Von den regionalen Architekten wird die bauliche Entwicklung in Regensburg kritisch angesehen. Wolfgang Brandl sieht dabei weniger den einheitlichen Stil, als vielmehr die Qualität der Gebäude verbesserungswürdig. „Konformität muss nicht schlecht sein, mangelnde Qualität schon. Das Monopol weniger Bauträger in Regensburg verhindert einen Wettbewerb der Qualität. Das Erscheinungsbild ist oft das Ergebnis renditeoptimiertem Bauens und das ist offensichtlich erfolgreich“, erklärt der Architekt.

Einen „Schuldigen“ gibt es für Brandl dabei aber nicht, das moderne Stadtbild sei vielmehr dem Einfluss vieler verschiedener Faktoren geschuldet. „Architektur ist immer der Spiegel der Gesellschaft und wächst im Nährboden der sie beeinflussenden Parameter in die dritte Dimension. Besteht der Nährboden aus der unreflektierten Einhaltung von Vorgaben, Profitgier, Rendite und Angepasstheit, werden Gebäude ein anderes Erscheinungsbild bekommen, als wenn soziale, ökologische und ökonomische Faktoren frei von Stilfragen die Grundlagen für eine architektonische Haltung bieten“, führt Brandl aus.
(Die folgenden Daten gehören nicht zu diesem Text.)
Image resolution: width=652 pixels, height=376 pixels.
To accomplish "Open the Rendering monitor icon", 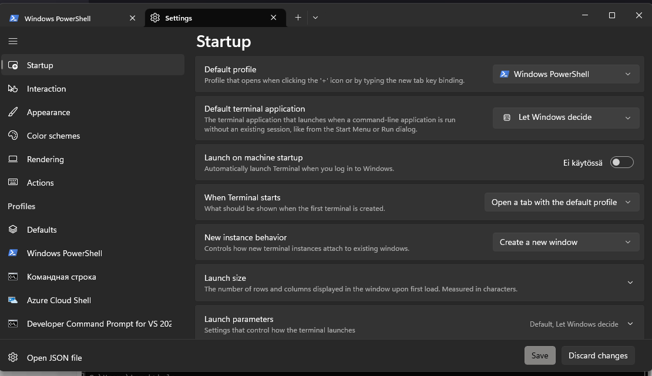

Christine Schimpfermann ist Planungs- und Baureferentin der Stadt Regensburg und berufsmäßige Stadträtin. Auf die Frage, ob Regensburg durch den konformen Baustil immer profilloser wird, wehrt sie ab. „Die genannten Bauvorhaben oder Quartiere wurden allesamt über Wettbewerbsverfahren entschieden, so dass schon im Planungsprozess sichergestellt werden konnte, dass von mehreren eingereichten Vorschlägen der Beste zur Umsetzung kommt. Bei dem Ersatzbau für das Karmelitenhotel bestand die Aufgabe darin, die Proportionen des ursprünglichen Gebäudes wiederaufzunehmen und das historische Ensemble zu stärken.“ Deshalb sei die Denkmalpflege auch immer im Preisgericht der Wettbewerbe vertreten. Das Karmeliten-Palais am Dachauplatz stellt, so Schimpfermann, einen „gelungenen Beitrag für zeitgemäßes Bauen im historischen Kontext dar.“ Außerdem müssen bei den jeweiligen Gestaltungskonzepten Umgebung und Rahmenbedingungen berücksichtigt werden. So verfolgt die Bebauung auf dem Gelände der ehemaligen Zuckerfabrik einen eigenständigen urbanen Ansatz, der dem überwiegend gewerblich geprägte Umfeld geschuldet ist. Die Mehrfamilienhausbebauung im Bereich des Galgenbergs dagegen schließt an vorhandene Wohnquartiere an und auch die künftige Bebauung am Brandlberg wird wieder andere Strukturen aufweisen, da sie sich eher auf Einfamilienhausbau bezieht. „So entsteht ein Mix, der auch verschiedenen Wohnansprüchen der künftigen Nutzer gerecht wird.“ Laut Schimpfermann geben die Bürger dem Baustil recht. „Wenn man sieht, mit welcher Geschwindigkeit neue Quartiere besiedelt werden, kann man das nicht allein auf einen Nachfragedruck zurückführen. Die Angebote treffen wohl auch die Bedürfnisse der Käufer oder Mieter.“

Auch wenn der Baustil unserer Gesellschaft geschuldet ist, muss an der Nachhaltigkeit gezweifelt werden. Was heute noch praktisch ist und zu funktionieren scheint, kann bereits morgen wieder überholt sein. „Ob der Baustil zukunftsfähig und nachhaltig ist, muss oft bezweifelt werden, weil er nicht flexibel genug an sich ändernde Lebensverhältnisse – Stichwort Demographie – angepasst werden kann“, sagt Brandl. Demnach wäre großflächiger Wohnraum viel zukunftssicherer, könnten dort doch sowohl Familien, als auch Wohngemeinschaften Platz finden. Allerdings scheitert ein solcher Ansatz an der mangelnden Rentabilität für die Bauherren.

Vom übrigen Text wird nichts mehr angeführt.